This is to be expected with pandas. Doing single operations in pandas like this is bound to be slow, there are several Python layers you have to get to to even begin to do the actual "work", e.g. several Python-level functions. Here's the source code
return _AtIndexer("at", self)
Note, it's part of a mixin, which will slow things down already. But more importantly, it returns an instance of _AtIndexer
, which is some other object
That is when you finally get to a __getitem__
method, but even then, look what it needs to do:
def __getitem__(self, key):
if self.ndim == 2 and not self._axes_are_unique:
# GH#33041 fall back to .loc
if not isinstance(key, tuple) or not all(is_scalar(x) for x in key):
raise ValueError("Invalid call for scalar access (getting)!")
return self.obj.loc[key]
return super().__getitem__(key)
So it does a Python-level conditional, but the standard case is actually just
return super().__getitem__(key)
So, another Python-level function call. What does it do? Here's the source code
def __getitem__(self, key):
if not isinstance(key, tuple):
# we could have a convertible item here (e.g. Timestamp)
if not is_list_like_indexer(key):
key = (key,)
else:
raise ValueError("Invalid call for scalar access (getting)!")
key = self._convert_key(key)
return self.obj._get_value(*key, takeable=self._takeable)
Soooo even more Python-level conditionals, some other python level method calls...

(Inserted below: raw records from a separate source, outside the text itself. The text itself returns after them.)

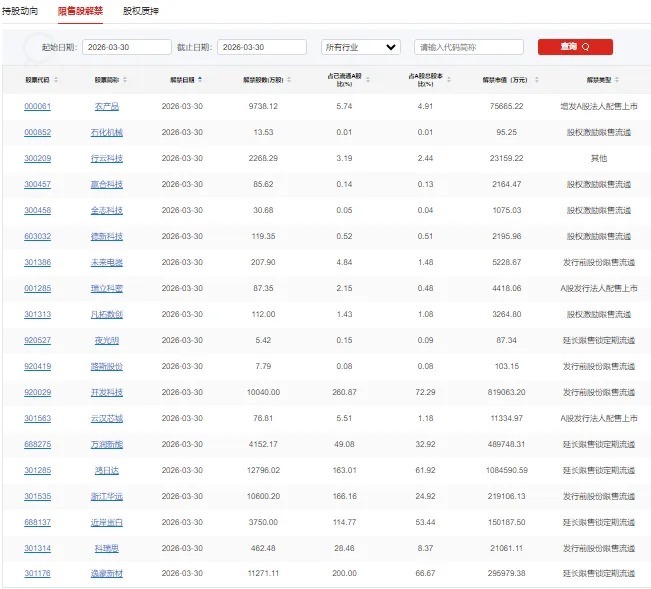
Task: Switch to the 持股动向 tab
Action: tap(20, 11)
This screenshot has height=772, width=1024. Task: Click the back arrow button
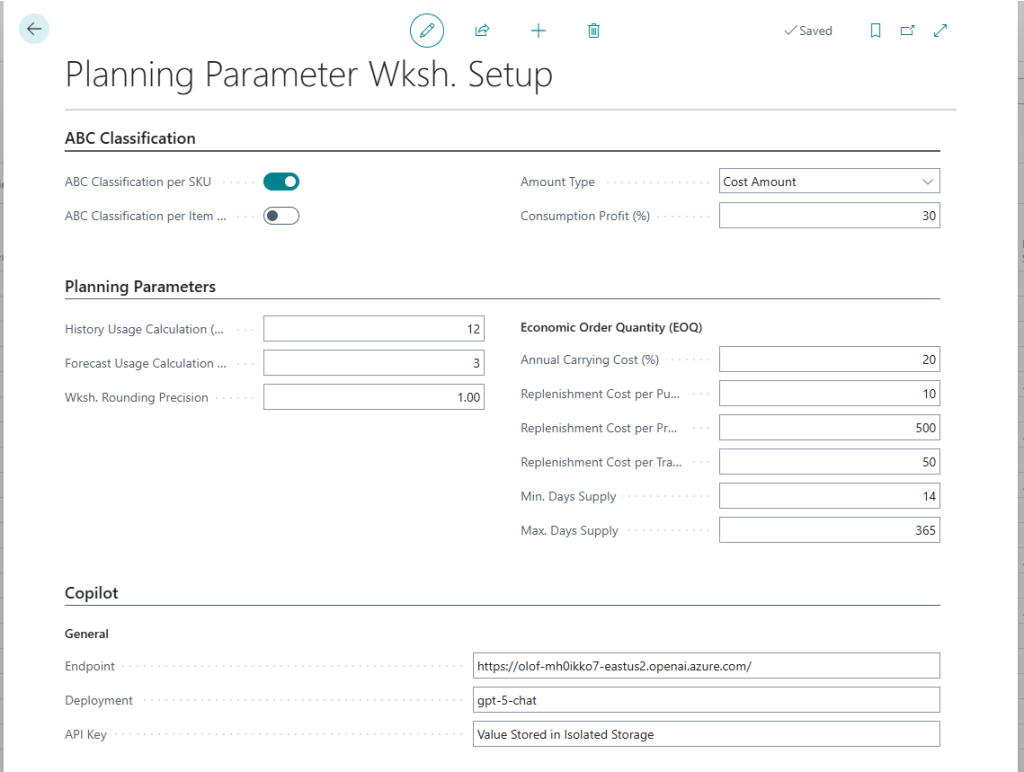pyautogui.click(x=34, y=29)
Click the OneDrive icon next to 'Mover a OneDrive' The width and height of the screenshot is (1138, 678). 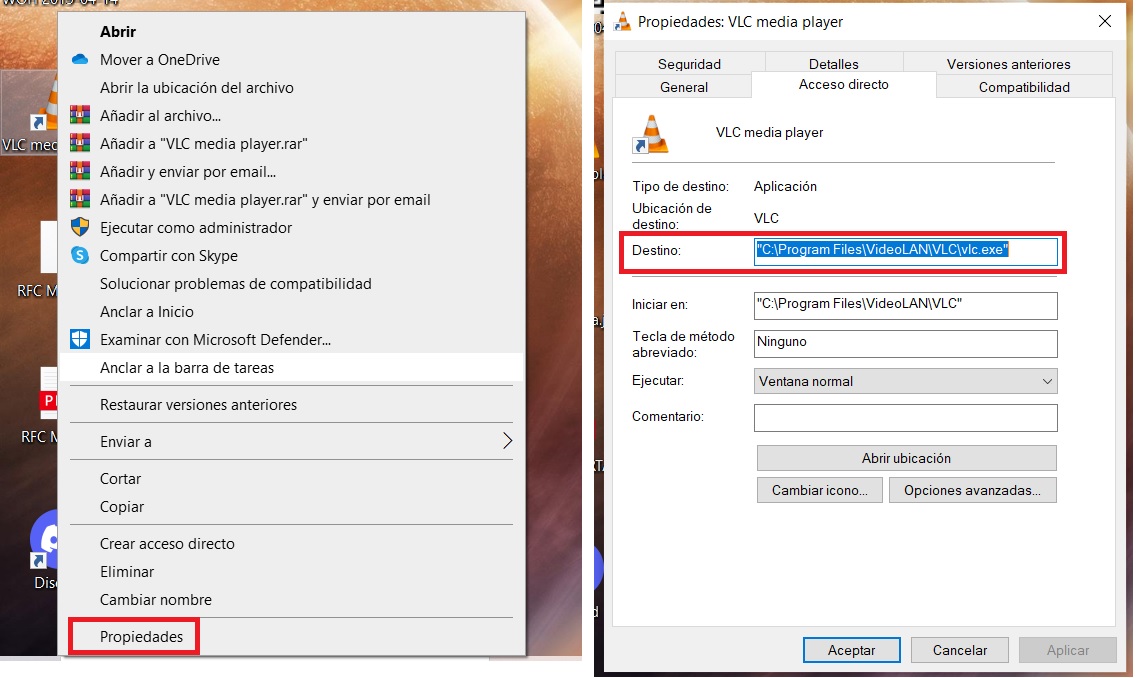[80, 60]
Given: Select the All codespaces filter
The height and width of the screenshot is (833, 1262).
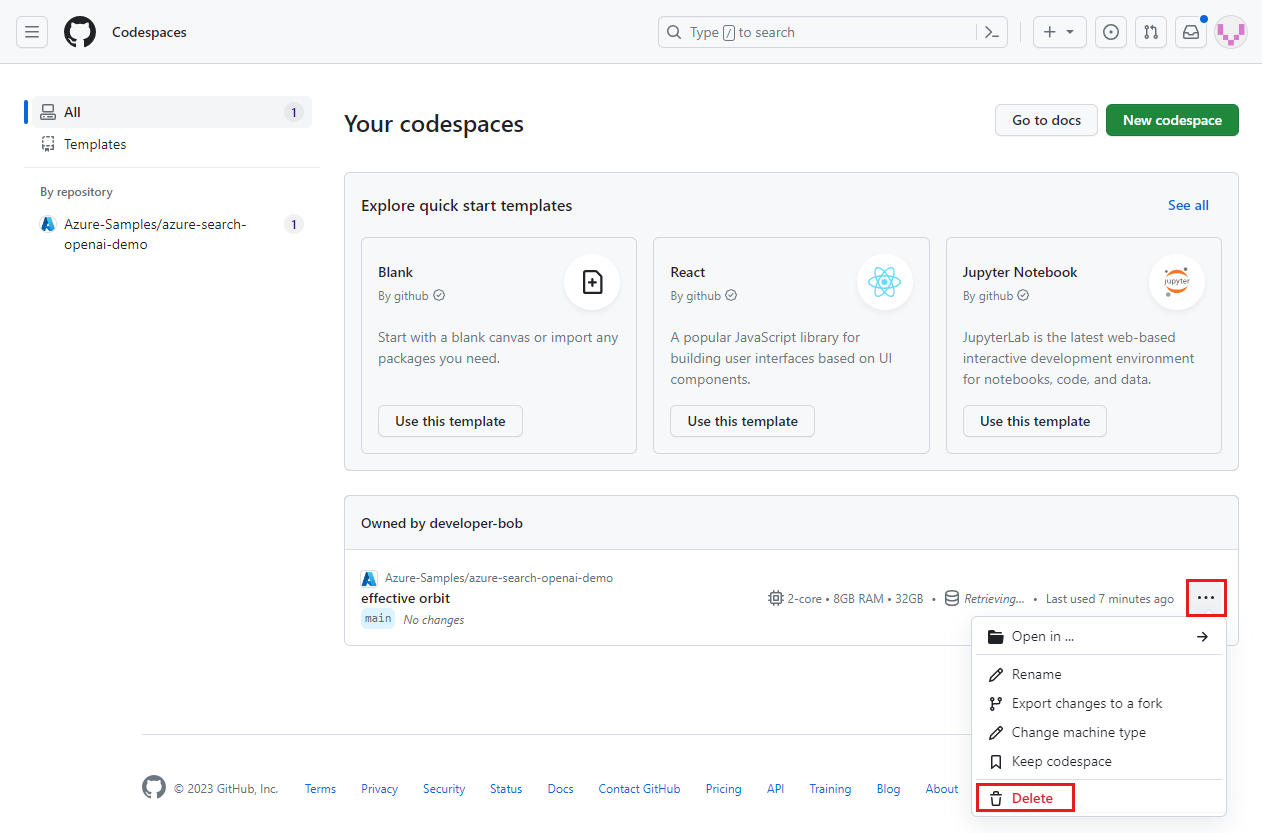Looking at the screenshot, I should point(70,112).
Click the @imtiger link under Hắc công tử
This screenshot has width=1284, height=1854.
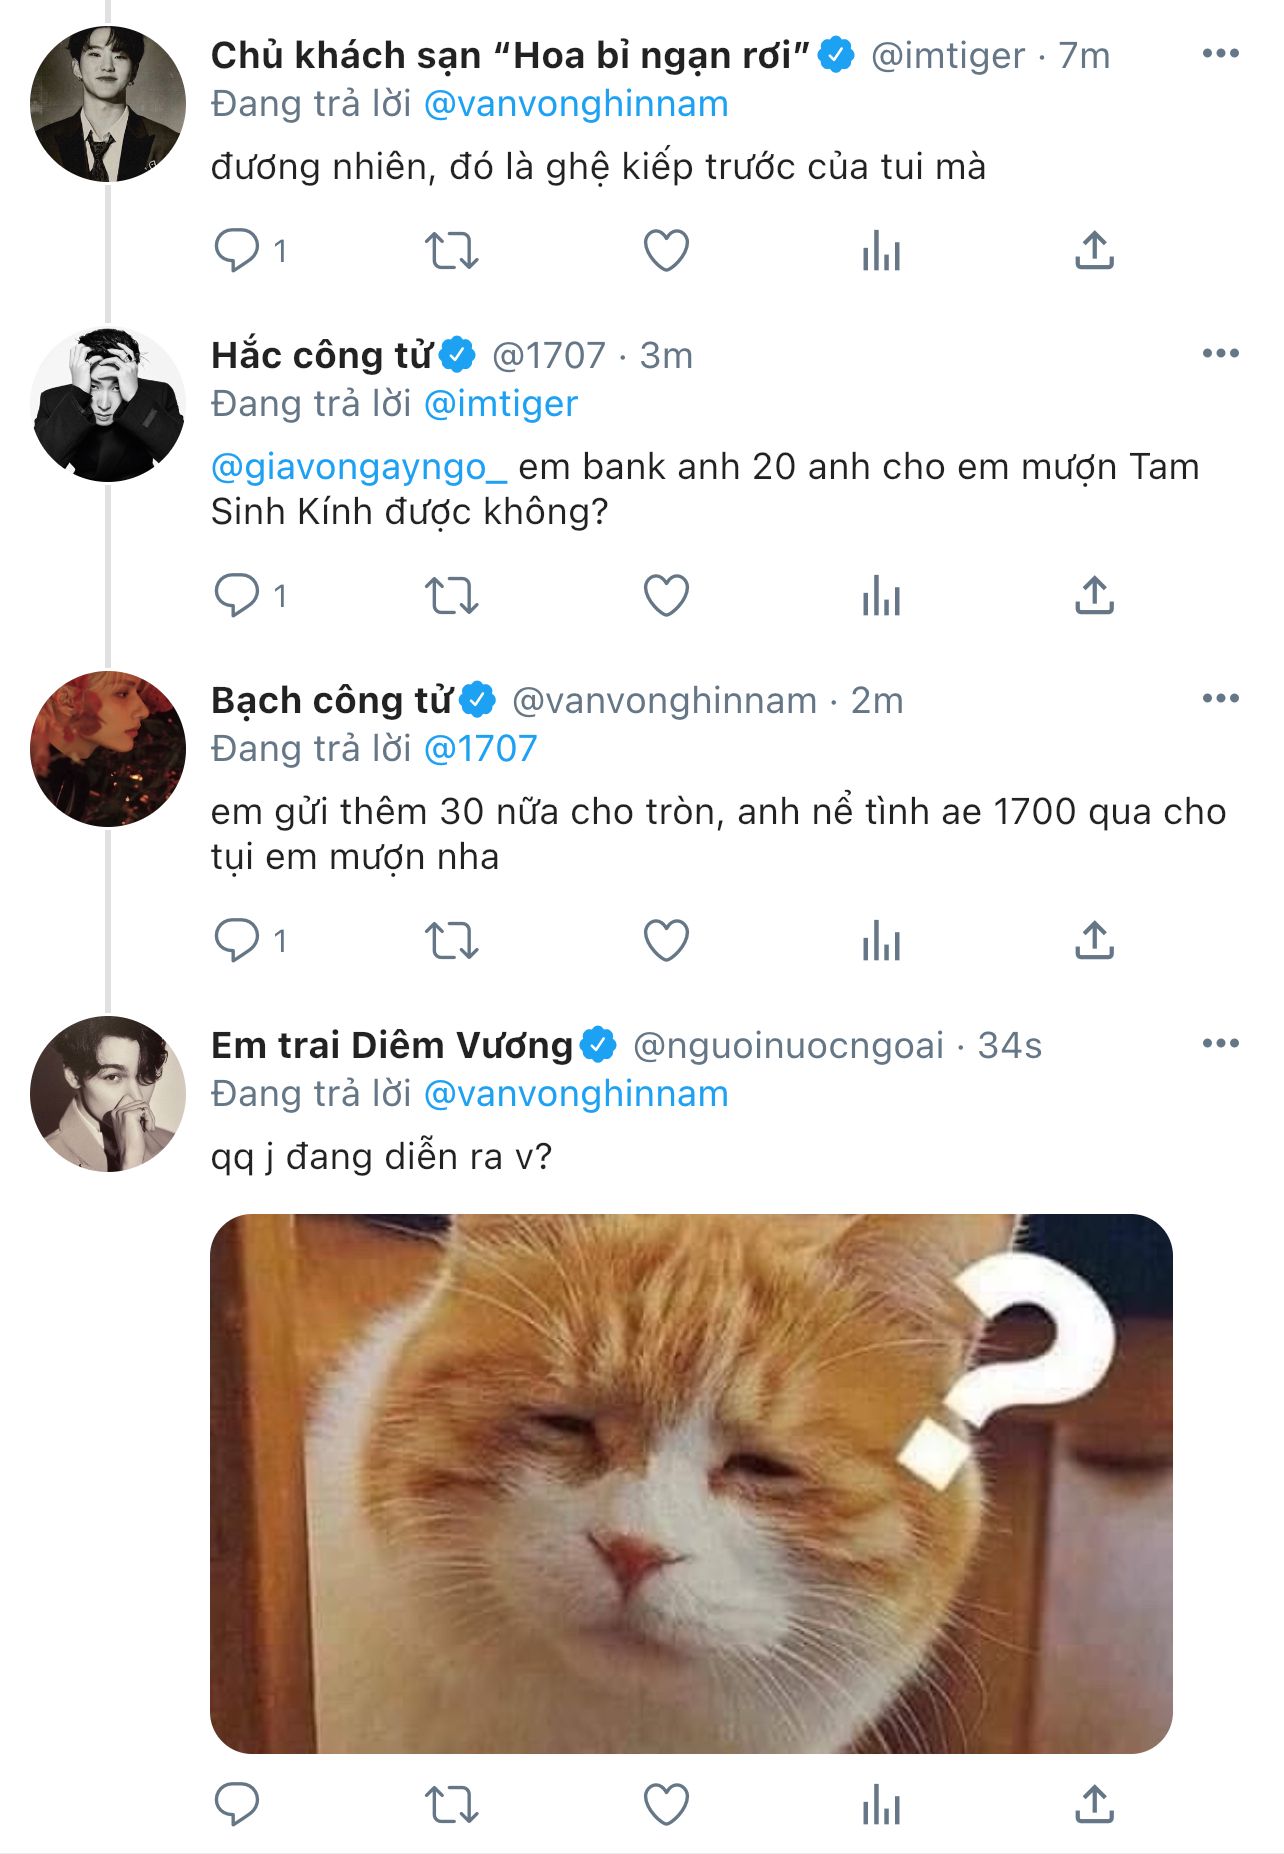pyautogui.click(x=501, y=404)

We can keep digging, to see what self.obj._get_value
does, which is implemented in yet some other base class, but I think you understand the point by now.
In a list/dict, once you get passed the intial method resolution, you are in the C-layer, and it does all the work there. In pandas, you do a ton of overhead in the Python layer, before it get's pushed, eventually, hopefully, into numpy
, where the speed of the bulk operations occurs. It has no hope of beating the operations done on a built-in python data structure though, which are much thinner wrappers around compiled code. The performance of pandas dies a death by a thousand cuts of various method calls, internal bookeeping logic done in Python,
EDIT: I noticed, I actually went through the __getitem__
logic, but the point still stands for __setitem__
, indeed, the intermediate steps seem to involve even more work.